Türkiye’de Filistin ve özellikle Mavi Marmara konusunda büyük bir duyarlılık var. Mevcut anlaşma duyarlı kamuoyunda nasıl bir tepki çekti?

Anlaşma ilk gündeme geldiğinde, daha anlaşma metnindeki maddeler net olmasa da İHH öncülüğünde bir grup STK hükümetin yanlış yaptığını söyleyerek tepkilerini ortaya koydular. Cumhurbaşkanı’nın konuşmasında çok sert çıkmasından ve ‘giderken bize mi sordunuz’ ifadelerinden sonra İHH başta olmak üzere bu STK’ların hepsi geri adım attı. Anlaşmanın meclise gelişinde adeta ölüm sessizliğine gömüldüler. Olumlu veya olumsuz hiçbir tepki yok. Anlaşmadan hemen sonra İsrail’in Gazze’yi vurması üzerine cılız da olsa sesler çıktı. Ama bu konuda hep önde olan STK’lar, kanaat önderleri sessizliğe bürünmüş durumda. Hükümete yakın olan hatta güdümünde görünen STK’lar zaten anlaşmayı kazanım diye anlatıyor, onları bir kenara bırakıyorum. Onlar hiçbir zaman bu konuda gür sesi çıkmayan, yarı devletçi STK’lar.

Muhalif İslami gruplar içinde bu anlaşmanın ağır hezimet olduğuna dair fikir birliği var. Hükümete hep muhalif kalmış ekipler genel olarak böyle düşünüyor. Şehit edilenlerin yakınlarının ciddi tepkileri var. Genel olarak şehit yakınlarının hepsi sosyal medyadan tepkilerini dile getirdiler. Ama bunun haricinde geçmişte yüz binlerce insanın protestolarında toplandığı, hükümete baskı yapan grupların sessizliği var. Anlaşmaya tepki gösterenlerse sayısal olarak büyük kitleleri olan gruplar değil. Entelektüel birikimleri yüksek ama sayısal olarak azlar. Ayrıca eylemleri blokoja uğruyor. Dün İsrail Konsolosluğu’na protesto için girmeye çalışan 5 kişi gözaltına alındı. Bu tip haberlerin merkez ve yandaş medyada esamesi okunmuyor.

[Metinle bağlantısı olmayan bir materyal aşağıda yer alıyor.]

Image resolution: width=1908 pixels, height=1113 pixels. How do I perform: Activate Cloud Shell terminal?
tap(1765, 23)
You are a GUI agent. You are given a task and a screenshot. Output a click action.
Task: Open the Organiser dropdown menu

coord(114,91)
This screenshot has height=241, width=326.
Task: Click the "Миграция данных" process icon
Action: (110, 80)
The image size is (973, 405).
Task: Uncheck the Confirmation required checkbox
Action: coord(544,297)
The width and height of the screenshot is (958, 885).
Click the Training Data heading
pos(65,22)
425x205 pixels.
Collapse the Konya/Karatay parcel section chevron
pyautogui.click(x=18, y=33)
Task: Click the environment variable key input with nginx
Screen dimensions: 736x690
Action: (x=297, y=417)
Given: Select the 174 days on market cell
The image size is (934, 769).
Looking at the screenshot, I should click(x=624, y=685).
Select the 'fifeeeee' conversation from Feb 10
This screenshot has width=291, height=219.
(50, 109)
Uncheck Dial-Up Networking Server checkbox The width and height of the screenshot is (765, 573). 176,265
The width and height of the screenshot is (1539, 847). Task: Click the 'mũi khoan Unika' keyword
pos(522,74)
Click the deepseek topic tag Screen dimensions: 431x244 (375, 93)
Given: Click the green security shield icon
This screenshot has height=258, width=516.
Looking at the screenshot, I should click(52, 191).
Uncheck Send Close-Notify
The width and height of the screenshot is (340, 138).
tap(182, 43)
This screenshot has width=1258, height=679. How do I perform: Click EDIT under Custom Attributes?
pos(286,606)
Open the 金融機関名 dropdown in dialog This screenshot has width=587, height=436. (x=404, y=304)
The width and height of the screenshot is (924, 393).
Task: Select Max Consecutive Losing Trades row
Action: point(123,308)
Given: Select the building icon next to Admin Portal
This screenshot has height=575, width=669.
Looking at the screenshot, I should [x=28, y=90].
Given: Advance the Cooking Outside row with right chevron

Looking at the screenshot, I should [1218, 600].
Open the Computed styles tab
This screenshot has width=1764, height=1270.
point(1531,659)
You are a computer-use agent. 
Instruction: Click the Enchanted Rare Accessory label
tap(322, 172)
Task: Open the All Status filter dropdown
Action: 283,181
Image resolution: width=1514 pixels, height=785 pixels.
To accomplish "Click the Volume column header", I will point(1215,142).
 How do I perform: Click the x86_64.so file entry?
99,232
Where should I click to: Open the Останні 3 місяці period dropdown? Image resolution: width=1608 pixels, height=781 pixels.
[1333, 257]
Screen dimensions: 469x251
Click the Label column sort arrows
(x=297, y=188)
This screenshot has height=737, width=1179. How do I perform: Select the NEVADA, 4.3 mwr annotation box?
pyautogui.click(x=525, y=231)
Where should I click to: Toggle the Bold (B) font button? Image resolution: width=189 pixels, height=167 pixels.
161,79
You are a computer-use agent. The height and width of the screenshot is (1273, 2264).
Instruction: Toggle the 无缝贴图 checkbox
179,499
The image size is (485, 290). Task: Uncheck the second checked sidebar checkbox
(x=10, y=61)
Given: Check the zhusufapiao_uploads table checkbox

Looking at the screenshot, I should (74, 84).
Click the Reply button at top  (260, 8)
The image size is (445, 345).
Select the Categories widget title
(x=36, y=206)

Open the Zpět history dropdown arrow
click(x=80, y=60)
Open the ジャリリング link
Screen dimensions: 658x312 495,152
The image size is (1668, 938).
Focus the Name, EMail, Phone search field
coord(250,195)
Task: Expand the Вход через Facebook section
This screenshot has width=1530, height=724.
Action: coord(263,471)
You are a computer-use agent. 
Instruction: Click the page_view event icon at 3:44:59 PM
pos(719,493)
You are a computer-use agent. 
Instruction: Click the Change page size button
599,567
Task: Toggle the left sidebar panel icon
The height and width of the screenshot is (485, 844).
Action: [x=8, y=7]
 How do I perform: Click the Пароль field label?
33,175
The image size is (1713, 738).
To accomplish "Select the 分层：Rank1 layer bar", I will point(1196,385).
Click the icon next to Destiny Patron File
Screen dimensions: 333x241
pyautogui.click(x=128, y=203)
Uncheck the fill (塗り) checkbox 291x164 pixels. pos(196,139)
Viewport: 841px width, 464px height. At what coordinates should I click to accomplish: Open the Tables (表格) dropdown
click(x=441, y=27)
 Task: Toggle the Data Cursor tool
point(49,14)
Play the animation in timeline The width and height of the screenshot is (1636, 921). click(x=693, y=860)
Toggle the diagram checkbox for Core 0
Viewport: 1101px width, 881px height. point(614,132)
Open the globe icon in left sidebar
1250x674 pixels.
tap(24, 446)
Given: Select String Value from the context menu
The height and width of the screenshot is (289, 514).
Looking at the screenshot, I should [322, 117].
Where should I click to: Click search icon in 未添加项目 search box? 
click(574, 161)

Protesto eylemleri oluyor ama absorbe ediliyor medya tarafından veya amacı dışında haberleştiriliyor. Eylemin amacı anlaşma metnini protestoyken darbe sürecini katarak sulandırıp veriyorlar haberleri.

Anlaşma meclisten geçtikten birkaç gün sonra İsrail Gazze’yi yine bombalamaya başladı. Hükümetin yaklaşımı ne olur?

Bugün bir nota verdiler. Ama cılız bir nota. Duymaktan bıktığımız ifadeler. Orantısız güç gibi her zaman duyageldiğimiz ifadeler dışında bir şey yok. Hükümetin tavrında değişiklik olacağını düşünmüyorum. Anlaşmaya halk tepkisi oluşmaması için belki yüksek tonda açıklamalar duyabiliriz. Ama normal rutinde devam edecek diye düşünüyorum bu anlaşma.